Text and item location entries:
= = =
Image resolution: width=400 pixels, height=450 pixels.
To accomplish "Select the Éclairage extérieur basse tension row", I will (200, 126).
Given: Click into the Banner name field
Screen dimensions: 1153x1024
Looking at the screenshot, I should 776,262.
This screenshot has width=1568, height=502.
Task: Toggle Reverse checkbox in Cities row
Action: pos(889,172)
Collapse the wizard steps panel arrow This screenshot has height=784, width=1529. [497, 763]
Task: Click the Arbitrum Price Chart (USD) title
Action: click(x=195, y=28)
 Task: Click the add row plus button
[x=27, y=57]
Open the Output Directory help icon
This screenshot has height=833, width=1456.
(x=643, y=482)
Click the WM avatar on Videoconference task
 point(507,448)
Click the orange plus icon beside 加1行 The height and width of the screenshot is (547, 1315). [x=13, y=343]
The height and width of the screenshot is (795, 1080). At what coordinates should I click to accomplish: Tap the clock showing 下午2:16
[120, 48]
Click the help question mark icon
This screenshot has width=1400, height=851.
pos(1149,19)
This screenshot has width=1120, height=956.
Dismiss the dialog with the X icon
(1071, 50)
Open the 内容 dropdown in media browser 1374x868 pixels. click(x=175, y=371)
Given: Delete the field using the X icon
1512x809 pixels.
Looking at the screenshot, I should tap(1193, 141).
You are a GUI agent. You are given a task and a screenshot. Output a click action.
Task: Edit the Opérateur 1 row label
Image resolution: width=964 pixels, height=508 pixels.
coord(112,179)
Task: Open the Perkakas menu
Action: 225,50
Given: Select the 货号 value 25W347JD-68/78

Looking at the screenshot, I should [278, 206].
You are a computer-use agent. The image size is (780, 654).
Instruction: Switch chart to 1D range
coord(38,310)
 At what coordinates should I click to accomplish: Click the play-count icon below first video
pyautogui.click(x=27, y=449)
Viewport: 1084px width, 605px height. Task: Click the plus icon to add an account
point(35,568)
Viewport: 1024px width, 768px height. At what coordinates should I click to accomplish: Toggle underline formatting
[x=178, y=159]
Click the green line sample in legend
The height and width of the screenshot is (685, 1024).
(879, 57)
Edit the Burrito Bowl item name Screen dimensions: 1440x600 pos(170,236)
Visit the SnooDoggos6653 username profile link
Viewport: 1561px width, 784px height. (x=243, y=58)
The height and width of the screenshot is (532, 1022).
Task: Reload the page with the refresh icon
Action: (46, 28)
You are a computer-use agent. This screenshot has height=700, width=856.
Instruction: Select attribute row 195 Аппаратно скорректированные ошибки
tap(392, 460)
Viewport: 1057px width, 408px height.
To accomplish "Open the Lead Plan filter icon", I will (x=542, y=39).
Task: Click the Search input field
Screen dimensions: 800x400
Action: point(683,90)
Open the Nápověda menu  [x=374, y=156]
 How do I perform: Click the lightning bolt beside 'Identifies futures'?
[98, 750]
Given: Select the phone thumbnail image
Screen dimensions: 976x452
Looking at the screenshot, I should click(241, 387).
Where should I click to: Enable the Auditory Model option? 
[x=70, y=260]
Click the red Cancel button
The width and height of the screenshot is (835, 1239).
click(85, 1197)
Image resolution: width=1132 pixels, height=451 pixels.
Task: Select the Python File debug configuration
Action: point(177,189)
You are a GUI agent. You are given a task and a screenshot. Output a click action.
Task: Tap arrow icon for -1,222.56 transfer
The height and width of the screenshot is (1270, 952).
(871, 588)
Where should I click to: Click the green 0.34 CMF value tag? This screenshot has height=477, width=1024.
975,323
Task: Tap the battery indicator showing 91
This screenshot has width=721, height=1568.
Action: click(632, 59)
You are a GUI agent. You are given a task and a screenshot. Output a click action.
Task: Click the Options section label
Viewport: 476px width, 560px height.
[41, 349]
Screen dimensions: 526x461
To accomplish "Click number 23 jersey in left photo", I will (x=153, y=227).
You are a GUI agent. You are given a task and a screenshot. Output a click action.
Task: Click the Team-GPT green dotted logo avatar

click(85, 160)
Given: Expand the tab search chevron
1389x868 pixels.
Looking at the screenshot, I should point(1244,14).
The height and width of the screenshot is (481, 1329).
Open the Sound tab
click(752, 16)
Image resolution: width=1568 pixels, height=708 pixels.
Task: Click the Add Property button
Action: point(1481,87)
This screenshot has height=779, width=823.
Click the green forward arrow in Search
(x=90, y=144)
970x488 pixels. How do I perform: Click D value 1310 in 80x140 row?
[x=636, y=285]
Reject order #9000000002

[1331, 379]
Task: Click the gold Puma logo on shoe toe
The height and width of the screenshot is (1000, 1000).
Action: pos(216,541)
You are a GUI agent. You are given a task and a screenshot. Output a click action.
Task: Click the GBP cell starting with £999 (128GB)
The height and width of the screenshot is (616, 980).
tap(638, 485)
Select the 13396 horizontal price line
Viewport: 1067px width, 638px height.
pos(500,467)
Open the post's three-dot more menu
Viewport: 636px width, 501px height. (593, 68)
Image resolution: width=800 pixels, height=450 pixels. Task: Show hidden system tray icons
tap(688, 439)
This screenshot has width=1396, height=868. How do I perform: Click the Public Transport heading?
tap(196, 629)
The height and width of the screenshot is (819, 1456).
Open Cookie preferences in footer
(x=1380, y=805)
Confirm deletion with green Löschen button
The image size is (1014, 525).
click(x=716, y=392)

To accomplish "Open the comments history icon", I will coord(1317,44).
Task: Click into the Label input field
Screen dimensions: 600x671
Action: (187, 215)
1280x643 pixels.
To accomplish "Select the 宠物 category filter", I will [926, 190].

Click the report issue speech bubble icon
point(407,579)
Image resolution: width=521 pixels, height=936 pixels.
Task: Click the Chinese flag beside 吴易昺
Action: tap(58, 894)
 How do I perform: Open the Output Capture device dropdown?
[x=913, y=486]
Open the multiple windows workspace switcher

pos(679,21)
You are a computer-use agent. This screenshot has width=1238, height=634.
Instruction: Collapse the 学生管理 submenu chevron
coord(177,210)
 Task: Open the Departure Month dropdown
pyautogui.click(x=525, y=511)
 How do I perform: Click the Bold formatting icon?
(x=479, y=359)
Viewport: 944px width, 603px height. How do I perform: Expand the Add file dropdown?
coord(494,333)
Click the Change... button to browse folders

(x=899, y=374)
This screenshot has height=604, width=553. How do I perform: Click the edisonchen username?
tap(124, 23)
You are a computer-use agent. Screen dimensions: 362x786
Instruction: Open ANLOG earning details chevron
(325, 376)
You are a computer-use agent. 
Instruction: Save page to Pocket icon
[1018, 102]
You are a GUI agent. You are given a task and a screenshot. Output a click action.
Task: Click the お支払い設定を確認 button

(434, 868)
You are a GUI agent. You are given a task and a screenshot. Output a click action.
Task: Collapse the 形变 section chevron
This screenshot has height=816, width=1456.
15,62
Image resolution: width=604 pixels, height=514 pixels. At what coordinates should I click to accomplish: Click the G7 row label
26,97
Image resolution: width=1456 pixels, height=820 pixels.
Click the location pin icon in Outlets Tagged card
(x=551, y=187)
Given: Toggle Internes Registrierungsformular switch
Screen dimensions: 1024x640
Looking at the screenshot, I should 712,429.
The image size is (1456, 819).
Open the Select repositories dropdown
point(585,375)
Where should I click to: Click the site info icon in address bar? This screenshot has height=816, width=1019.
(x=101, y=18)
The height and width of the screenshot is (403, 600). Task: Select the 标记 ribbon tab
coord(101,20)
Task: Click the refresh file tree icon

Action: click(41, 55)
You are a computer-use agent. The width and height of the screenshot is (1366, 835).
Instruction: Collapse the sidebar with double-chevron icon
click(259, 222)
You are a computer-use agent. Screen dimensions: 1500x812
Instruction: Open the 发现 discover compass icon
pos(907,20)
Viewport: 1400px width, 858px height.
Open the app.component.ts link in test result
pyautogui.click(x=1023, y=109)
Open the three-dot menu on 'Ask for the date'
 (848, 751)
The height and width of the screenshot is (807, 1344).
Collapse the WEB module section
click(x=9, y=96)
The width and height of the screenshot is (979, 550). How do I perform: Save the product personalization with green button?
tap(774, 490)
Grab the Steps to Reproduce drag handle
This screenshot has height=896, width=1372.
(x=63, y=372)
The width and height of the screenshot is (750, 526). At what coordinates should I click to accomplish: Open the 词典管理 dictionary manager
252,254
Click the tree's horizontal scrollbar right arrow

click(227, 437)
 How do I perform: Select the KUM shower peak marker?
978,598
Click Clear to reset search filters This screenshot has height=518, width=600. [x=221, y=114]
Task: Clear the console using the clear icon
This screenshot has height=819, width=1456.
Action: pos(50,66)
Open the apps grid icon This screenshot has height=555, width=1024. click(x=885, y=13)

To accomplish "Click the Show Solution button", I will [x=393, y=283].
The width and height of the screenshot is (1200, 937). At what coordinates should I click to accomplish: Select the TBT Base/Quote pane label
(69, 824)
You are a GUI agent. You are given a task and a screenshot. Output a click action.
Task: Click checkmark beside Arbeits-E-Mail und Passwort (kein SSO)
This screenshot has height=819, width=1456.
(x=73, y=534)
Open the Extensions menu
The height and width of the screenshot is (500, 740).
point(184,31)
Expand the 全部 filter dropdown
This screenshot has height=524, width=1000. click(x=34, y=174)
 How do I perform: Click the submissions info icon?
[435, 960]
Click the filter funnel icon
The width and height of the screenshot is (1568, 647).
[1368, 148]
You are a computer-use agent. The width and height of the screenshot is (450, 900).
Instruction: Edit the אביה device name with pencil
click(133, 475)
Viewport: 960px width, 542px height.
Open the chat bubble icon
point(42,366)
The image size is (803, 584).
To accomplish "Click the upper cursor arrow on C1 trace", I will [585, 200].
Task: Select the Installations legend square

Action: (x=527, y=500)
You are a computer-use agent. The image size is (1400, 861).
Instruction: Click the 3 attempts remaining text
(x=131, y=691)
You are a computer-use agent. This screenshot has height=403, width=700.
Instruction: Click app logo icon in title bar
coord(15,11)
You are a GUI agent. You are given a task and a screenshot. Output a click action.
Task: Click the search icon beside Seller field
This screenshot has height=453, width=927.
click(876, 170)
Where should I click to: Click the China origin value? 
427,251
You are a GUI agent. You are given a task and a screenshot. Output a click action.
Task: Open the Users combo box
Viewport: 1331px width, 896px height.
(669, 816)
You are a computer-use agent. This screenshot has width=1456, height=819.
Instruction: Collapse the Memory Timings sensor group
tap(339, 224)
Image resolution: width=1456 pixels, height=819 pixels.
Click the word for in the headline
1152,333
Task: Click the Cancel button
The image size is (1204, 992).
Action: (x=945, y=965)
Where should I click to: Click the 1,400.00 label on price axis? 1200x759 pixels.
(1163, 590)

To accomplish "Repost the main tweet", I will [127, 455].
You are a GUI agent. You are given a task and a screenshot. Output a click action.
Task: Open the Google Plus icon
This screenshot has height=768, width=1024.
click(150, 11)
= = =
What the task requires: Recast the data as a numbered list, starting with the line that contains "Open the three-dot menu on 'Ask for the date'" and going on through the line that contains "will [x=393, y=283].", with both of those lines included and blank lines left out.

Complete answer:
1. Open the three-dot menu on 'Ask for the date'
2.  (848, 751)
3. The height and width of the screenshot is (807, 1344).
4. Collapse the WEB module section
5. click(x=9, y=96)
6. The width and height of the screenshot is (979, 550). How do I perform: Save the product personalization with green button?
7. tap(774, 490)
8. Grab the Steps to Reproduce drag handle
9. This screenshot has height=896, width=1372.
10. (x=63, y=372)
11. The width and height of the screenshot is (750, 526). At what coordinates should I click to accomplish: Open the 词典管理 dictionary manager
12. 252,254
13. Click the tree's horizontal scrollbar right arrow
14. click(227, 437)
15.  How do I perform: Select the KUM shower peak marker?
16. 978,598
17. Click Clear to reset search filters This screenshot has height=518, width=600. [x=221, y=114]
18. Task: Clear the console using the clear icon
19. This screenshot has height=819, width=1456.
20. Action: pos(50,66)
21. Open the apps grid icon This screenshot has height=555, width=1024. click(x=885, y=13)
22. To accomplish "Click the Show Solution button", I will [x=393, y=283].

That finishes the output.